- **EXERCISE OBJECTIVE**
The data below holds the lines to copy: everything from the line containing "This screenshot has height=541, width=1000." to the line containing "Click the DebugExample.java:18", both ends included, set down exactly.
------------------------
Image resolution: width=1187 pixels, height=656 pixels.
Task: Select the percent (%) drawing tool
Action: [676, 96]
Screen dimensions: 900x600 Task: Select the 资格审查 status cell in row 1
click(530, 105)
------------------------
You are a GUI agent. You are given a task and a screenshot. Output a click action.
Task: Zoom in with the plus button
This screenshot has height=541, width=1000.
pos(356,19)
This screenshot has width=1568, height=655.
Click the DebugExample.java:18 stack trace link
------------------------
- **OUTPUT FOR THIS EXERCISE**
This screenshot has height=541, width=1000.
pos(356,19)
This screenshot has width=1568, height=655.
Click the DebugExample.java:18 stack trace link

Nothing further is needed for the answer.